Many people also hold their heads too far forward, jutting the chin (which compresses the cervical spine) or, as is often the case in tango, hanging the head forward in a downward-looking position.
Keeping the head back, by keeping the chin parallel to the floor and sitting the head back on top of the spine, elongates the cervical spine while keeping its natural curve. This position will help you keep your balance while dancing and will prevent you from pushing your head or face against your partner's in an invasive or uncomfortable way.
The good news is, if we practise good posture and alignment regularly, we gradually strengthen the necessary muscles while developing new, healthy habits, and one day we realize that we now stand and sit correctly most of the time, and it even feels natural!
A big part of the challenge, once we have found correct alignment, is to keep those points of alignment while we are in motion. In tango, we have the added challenge of maintaining our own alignment while moving and holding someone else. What can I say except that practice makes perfect? Posture and alignment are not things to be practised an hour or two a week in tango class. They need to be practised as often as possible during your daily activities: sitting at your desk, walking down the street, waiting for the bus, brushing your teeth and, of course, dancing.
Speaking of maintaining your alignment while dancing with someone else, I always tell my tango students not to sacrifice their posture for anything or anyone.
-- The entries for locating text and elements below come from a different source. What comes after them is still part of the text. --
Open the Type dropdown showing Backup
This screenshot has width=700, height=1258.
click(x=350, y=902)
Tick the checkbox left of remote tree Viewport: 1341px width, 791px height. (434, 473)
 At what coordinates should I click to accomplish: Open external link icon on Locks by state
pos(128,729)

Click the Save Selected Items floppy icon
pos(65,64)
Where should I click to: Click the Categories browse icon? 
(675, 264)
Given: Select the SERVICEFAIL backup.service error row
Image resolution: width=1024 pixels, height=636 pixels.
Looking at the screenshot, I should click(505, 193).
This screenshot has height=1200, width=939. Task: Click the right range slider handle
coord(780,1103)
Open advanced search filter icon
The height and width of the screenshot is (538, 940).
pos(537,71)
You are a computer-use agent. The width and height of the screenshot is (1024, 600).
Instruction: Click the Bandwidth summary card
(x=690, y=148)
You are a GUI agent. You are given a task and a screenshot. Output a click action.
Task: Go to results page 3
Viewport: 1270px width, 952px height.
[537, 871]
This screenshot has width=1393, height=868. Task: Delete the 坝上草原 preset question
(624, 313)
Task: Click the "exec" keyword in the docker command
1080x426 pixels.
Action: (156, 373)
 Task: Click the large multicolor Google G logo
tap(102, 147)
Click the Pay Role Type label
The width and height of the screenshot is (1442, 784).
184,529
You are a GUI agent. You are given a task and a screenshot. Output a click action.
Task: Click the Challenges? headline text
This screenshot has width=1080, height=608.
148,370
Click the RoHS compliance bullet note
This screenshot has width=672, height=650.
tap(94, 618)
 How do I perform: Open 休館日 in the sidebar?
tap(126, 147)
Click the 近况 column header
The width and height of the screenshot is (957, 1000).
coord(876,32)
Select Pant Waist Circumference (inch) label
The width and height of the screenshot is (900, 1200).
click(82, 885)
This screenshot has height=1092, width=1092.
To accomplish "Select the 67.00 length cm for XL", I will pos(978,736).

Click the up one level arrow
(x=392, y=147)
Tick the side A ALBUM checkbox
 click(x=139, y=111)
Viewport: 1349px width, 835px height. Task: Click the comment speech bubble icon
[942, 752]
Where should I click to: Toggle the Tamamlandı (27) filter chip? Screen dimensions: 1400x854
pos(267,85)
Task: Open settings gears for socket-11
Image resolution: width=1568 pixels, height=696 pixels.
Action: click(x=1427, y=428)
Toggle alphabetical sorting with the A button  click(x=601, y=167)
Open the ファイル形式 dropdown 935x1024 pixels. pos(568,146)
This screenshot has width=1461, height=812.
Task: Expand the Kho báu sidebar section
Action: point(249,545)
This means you don't contort yourself to execute an awkwardly placed gancho and you don't dance hunched over because you are taller than your partner. You also don't lean forward in order to retain a close embrace; if you or your partner can't execute a move in close embrace while standing up straight, either open the embrace or forego the move; do not sacrifice your posture.
And speaking of close embrace, there are slight sacrifices in alignment to be made when dancing in a close, milonguero-style abrazo. But when I say slight, I mean it. Because we are looking for physical connection between our own torso and that of our partner, our rib cage may sit a tiny bit forward in relation to the pelvis. However, if we make sure to keep our hips over our heels and not to thrust our heads forward, the adjustment in the upper body in order to reach our partner will be slight, and should re-adjust itself automatically as soon as we release the close embrace. If the leader keeps his hips back over his heels, he should not have to lean forward at all to achieve close embrace. It is up to the follower to reach forward and find the connection with her partner. But again, if her lower body is correctly positioned, there will be little reaching necessary. Also, any forward reach should be accompanied by an upward stretch in the torso, which will lengthen the spine and prevent us from leaning in an uncomfortable or unhealthy way.
Of course, all this work on your posture and alignment will help to carry you through life with less pain, fewer back problems and better overall health. So improving your posture and alignment for tango will have benefits that reach far beyond the dance floor.
Posture might just be the most important element in our dancing.
Then again, musicality is super-important, too.